Ein Preis, und vor allem der Büchner-Preis, ist auch ein Signal. Elke Erb ist eine Schriftstellerin mit einem Lebenswerk, genauer: mit einem erlebten Werk. Ob die in der Satzung der Deutschen Akademie für Sprache und Dichtung festgelegte Beschreibung, man wolle mit dem Büchner-Preis Schriftsteller auszeichnen, die „durch ihre Arbeiten und Werke in besonderem Maße hervortreten und die an der Gestaltung des gegenwärtigen deutschen Kulturlebens wesentlichen Anteil haben“, noch zeitgemäß ist, darf diskutiert werden.
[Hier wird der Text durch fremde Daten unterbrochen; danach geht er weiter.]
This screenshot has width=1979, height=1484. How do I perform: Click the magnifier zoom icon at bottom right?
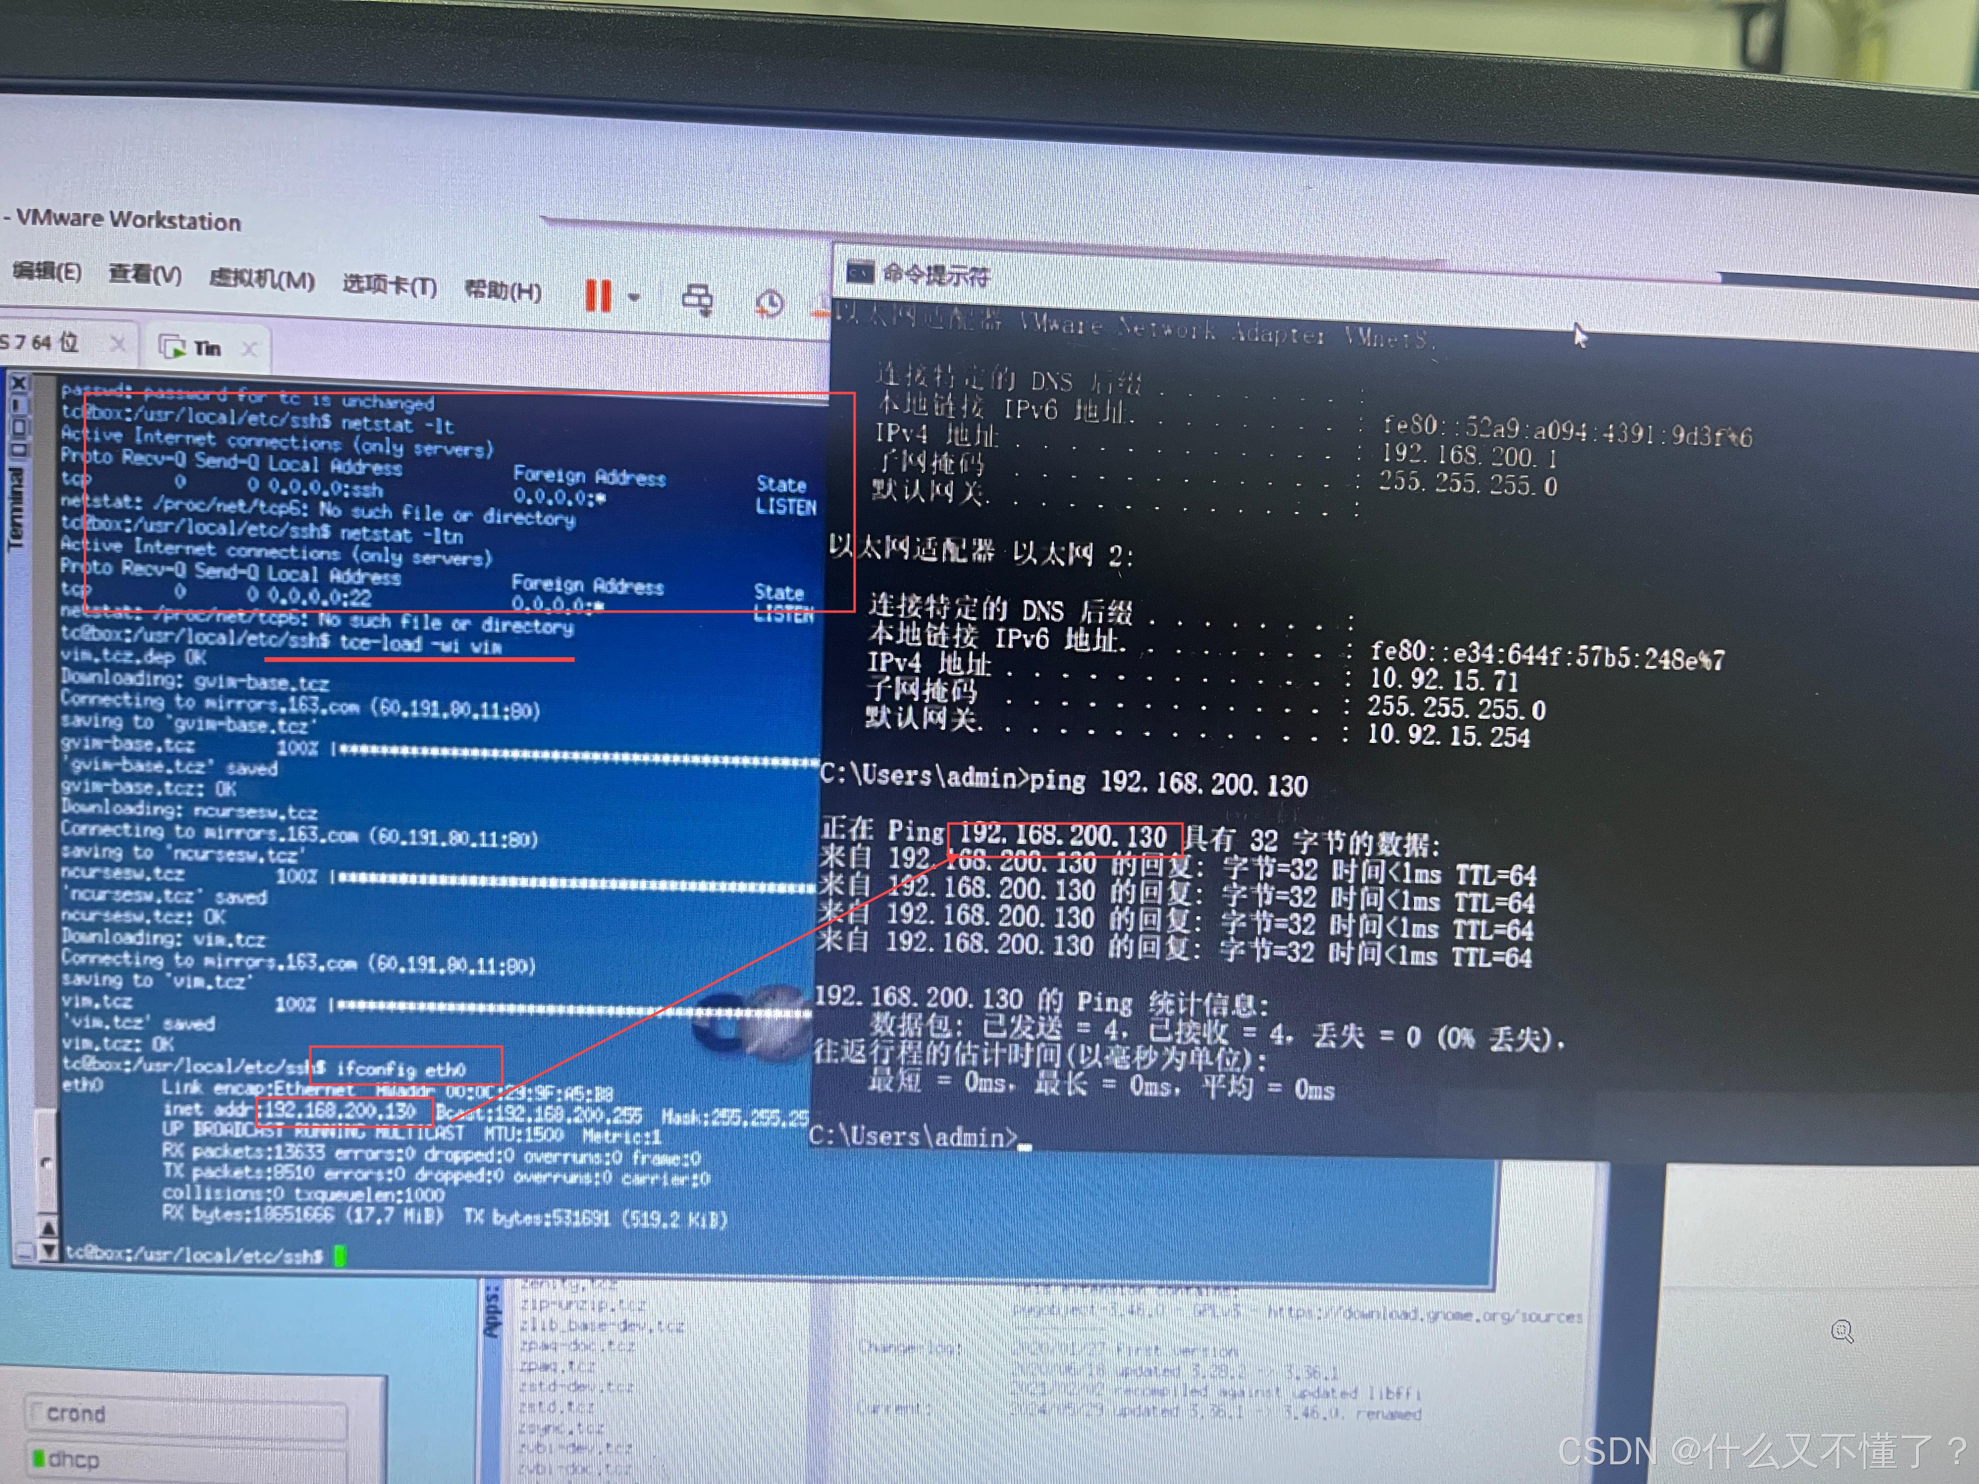click(x=1841, y=1331)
Die Schriftstellerin Nora Bossong twitterte vor drei Tagen: „Mir ist es völlig wurscht, ob ein*e Autor*in gern Netflix sieht. (...) Ich bin für Elke Erb dieses Jahr. Gelebt in drei Staaten, früh emigriert in die Lyrik.“ Elke Erb schreibt in einem 1998 erschienenen Gedicht: „Freilich können Langsame auch/schnell sein, Schwung nehmen,/tun ja nichts anderes all die Zeit, als/ihre Karrenochsenfasern auf!!/zu wiegeln.“ Es hat einige Jahrzehnte gedauert. Nun hat die Geheimfavoritin gewonnen.